É o que diz Christian Girault, 61,
pesquisador francês do CNRS
(Centro Nacional de Pesquisa
Científica). De imediato, afirma,
todas as facções farão de tudo para agradar aos Estados Unidos.
Mas, a médio prazo, surgirão divergências sobre as regras pelas
quais disputarão o poder.
Eis os principais trechos da entrevista, feita por telefone.
Folha - É possível que o quadro
político haitiano se estabilize?
Christian Girault - Penso que haverá de imediato alguma estabilidade. Todos os protagonistas se
dizem amigos dos EUA e farão de
tudo para não lhes desagradar.
Guy Philippe, líder dos insurgentes, já prometeu entregar suas armas. Caso não o faça, os americanos o desarmarão com certeza.

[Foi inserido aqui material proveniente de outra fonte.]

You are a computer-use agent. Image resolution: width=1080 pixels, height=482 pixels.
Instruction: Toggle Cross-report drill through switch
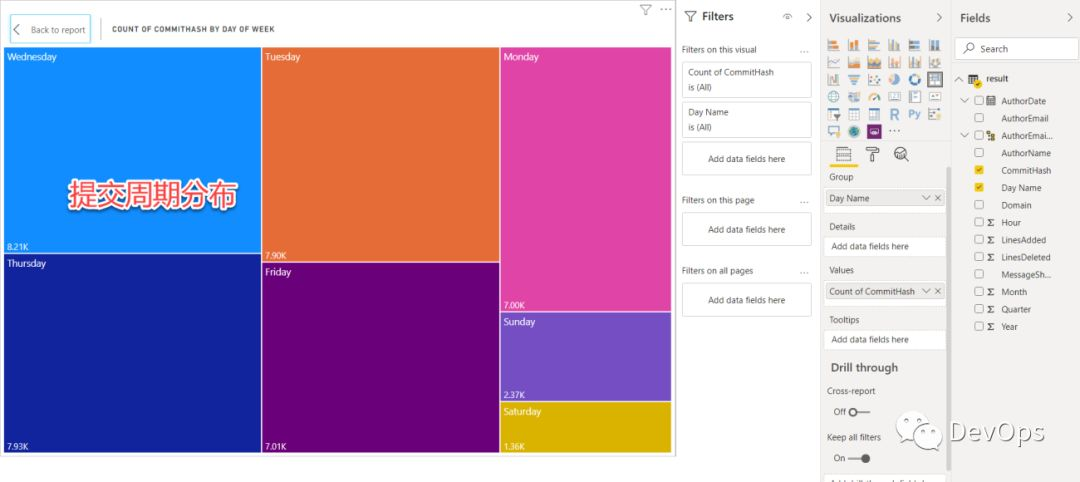(858, 412)
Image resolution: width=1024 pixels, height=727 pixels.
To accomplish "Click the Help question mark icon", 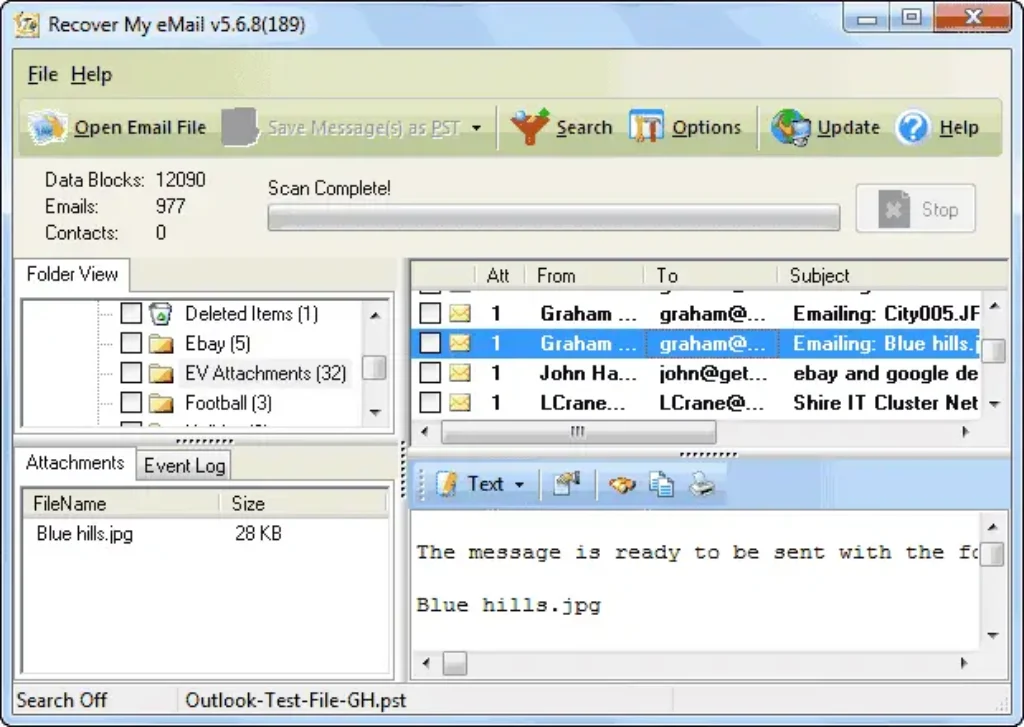I will [913, 127].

Folha - Como reconstruir o país
com a oposição tão heterogênea?
Girault - Há muitos riscos. O
principal está na impossibilidade
de entendimento interno sobre as
regras a partir das quais o poder
será redisputado. Não há apenas
democratas na oposição.
Folha - Por que o desgaste tão
abrupto do presidente Aristide?
Girault - A margem de manobra
dele se reduziu de modo muito rápido. Ele perdeu rapidamente as
principais regiões do país para os
rebeldes. Não chegou a ser cercado porque não ocorreu uma operação militar. Os rebeldes não
passavam de ex-policiais ou ex-militares que detinham suas antigas armas e com elas tomavam de
assalto delegacias de polícia.
Folha - De que forma pesou a
oposição política na capital?
Girault - Essa oposição é bastante díspar. Ela não reagiu de forma
coordenada. Mesmo assim, a
oposição procurou agradar aos
EUA, e suas denúncias enfraqueceram Aristide.

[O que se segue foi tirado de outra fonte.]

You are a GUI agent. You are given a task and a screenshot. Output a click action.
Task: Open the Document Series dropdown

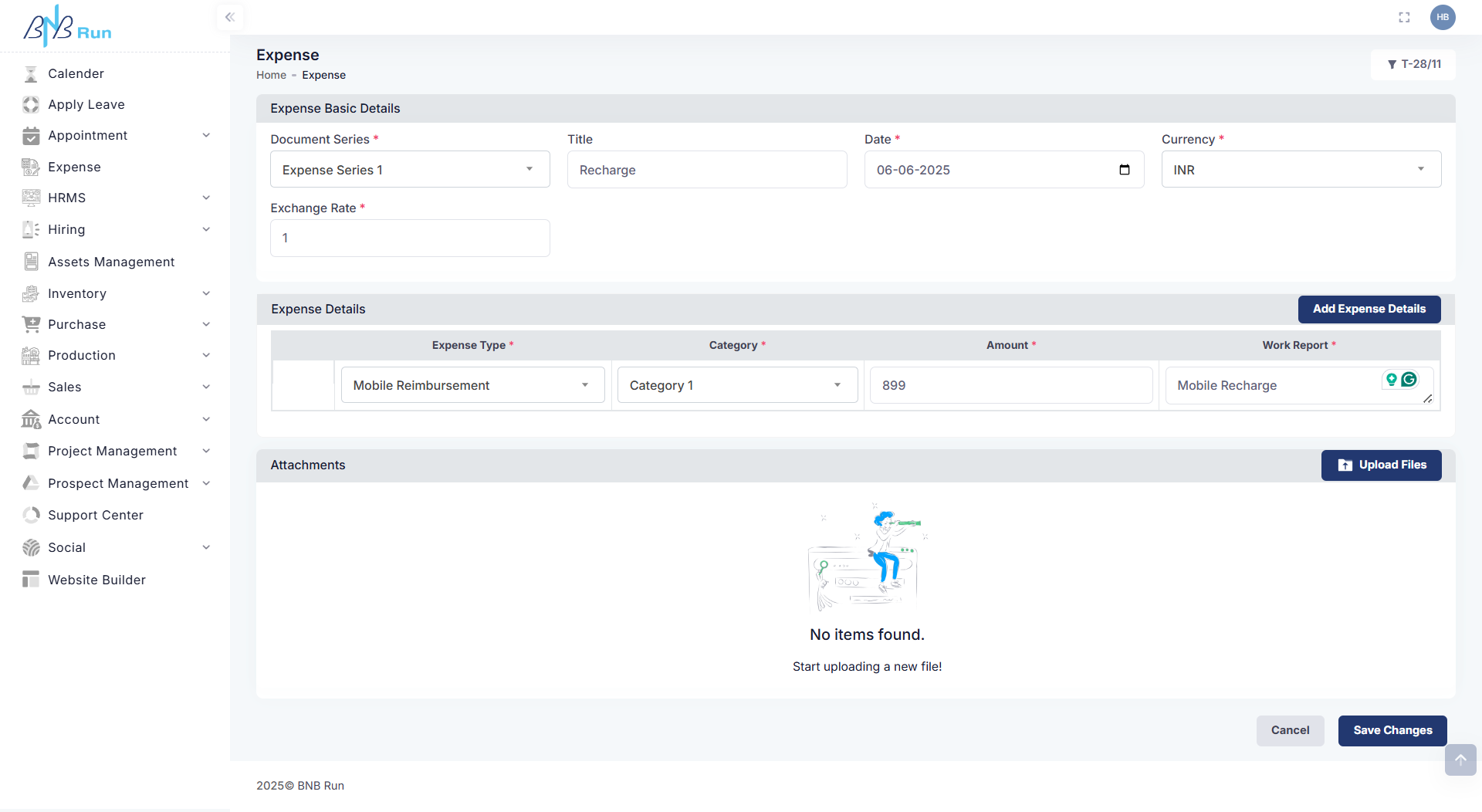coord(409,170)
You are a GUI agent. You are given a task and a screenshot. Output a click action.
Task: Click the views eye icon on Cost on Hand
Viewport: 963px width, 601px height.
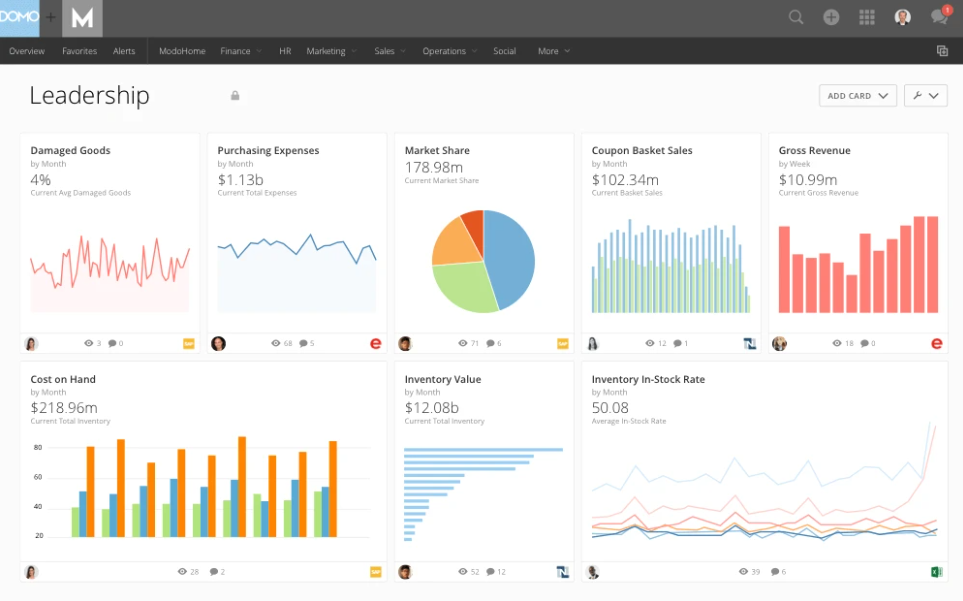(182, 572)
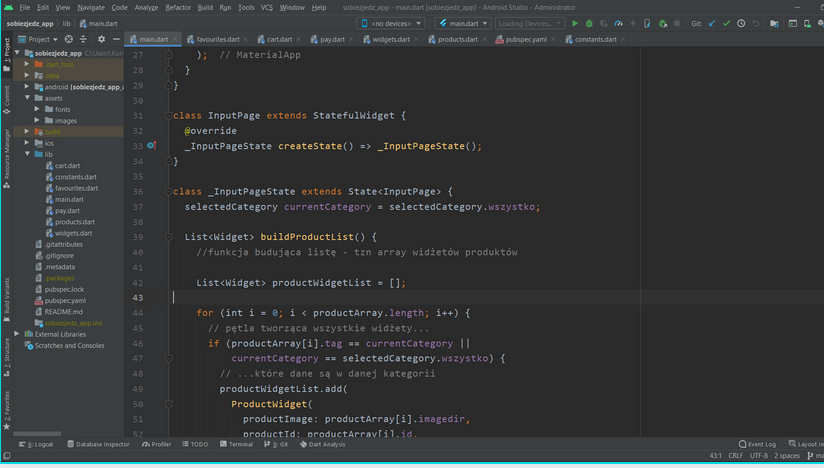This screenshot has width=824, height=468.
Task: Click the Git commit checkmark icon
Action: click(727, 23)
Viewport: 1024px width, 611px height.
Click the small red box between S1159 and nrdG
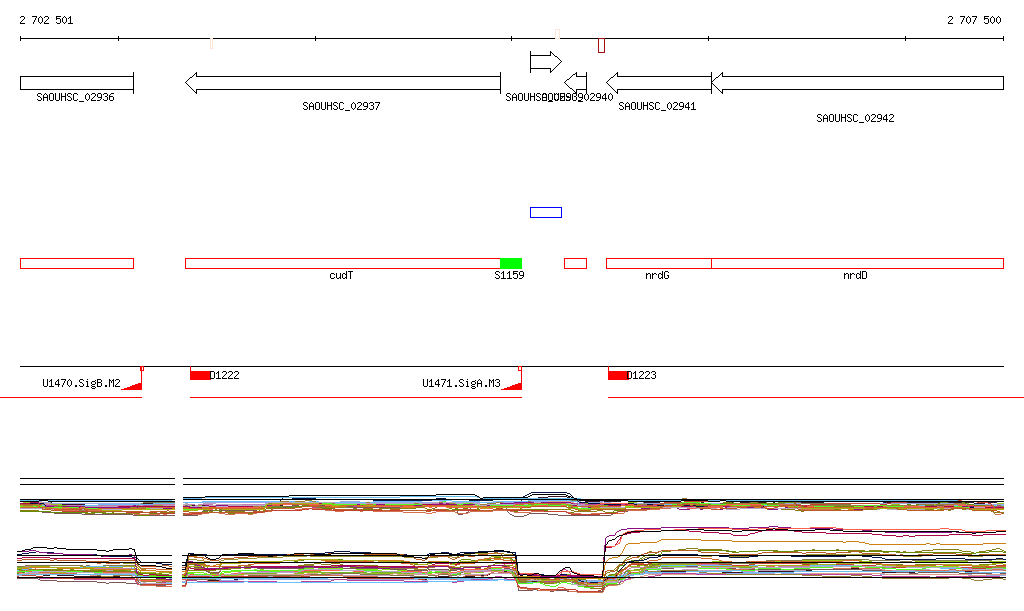(x=575, y=263)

Folha - Foram os EUA que reinvestiram Aristide na Presidência, em
1994. O que é que deu errado?
Girault - Quando Washington
recolocou Aristide [deposto em
golpe em 91] no poder, a operação
teve o guarda-chuva institucional
da ONU. Os americanos demoraram três anos para reinvesti-lo
porque ele nunca foi em Washington uma primeira opção.
Folha - Mas para viabilizar o governo dele teria sido preciso um
programa de apoio financeiro.
Girault - De início, os EUA e a
União Européia tinham projetos
concretos de ajuda ao Haiti. A
partir de 1994, os americanos participaram de missões para restabelecer a Justiça, reconstruir o sistema penitenciário e as forças de
polícia. Em fevereiro de 1995,
Aristide havia suprimido as Forças Armadas, porque elas o haviam deposto e também porque
estavam corrompidas e marcadas
por atrocidades em termos de direitos humanos. Foram 20 mil no
regime militar.
Folha - O que deu errado?
Girault - Foi basicamente a corrupção. Os programas haitianos
mudavam com freqüência e não
se sabia ao certo no bolso de
quem o dinheiro iria parar. A partir de 1997 ou 1998, a ajuda norte-americana e européia cessou.
Folha - Não se tinha, então, um
interlocutor local confiável?
Girault - A situação política também se tornou instável pelo calendário eleitoral. Nas eleições de
1997, a oposição acusou Aristide
de fraude. O mesmo aconteceu
em 2000, quando a oposição fraudulentamente foi privada de representação no Senado. A oposição fez denúncias embasadas, e
Washington as levou a sério. Em
2000, pessoas provavelmente ligadas ao presidente assassinaram
um jornalista importante, Jean
Dominique, o que agravou ainda
mais a situação. O país caiu em estágio letárgico.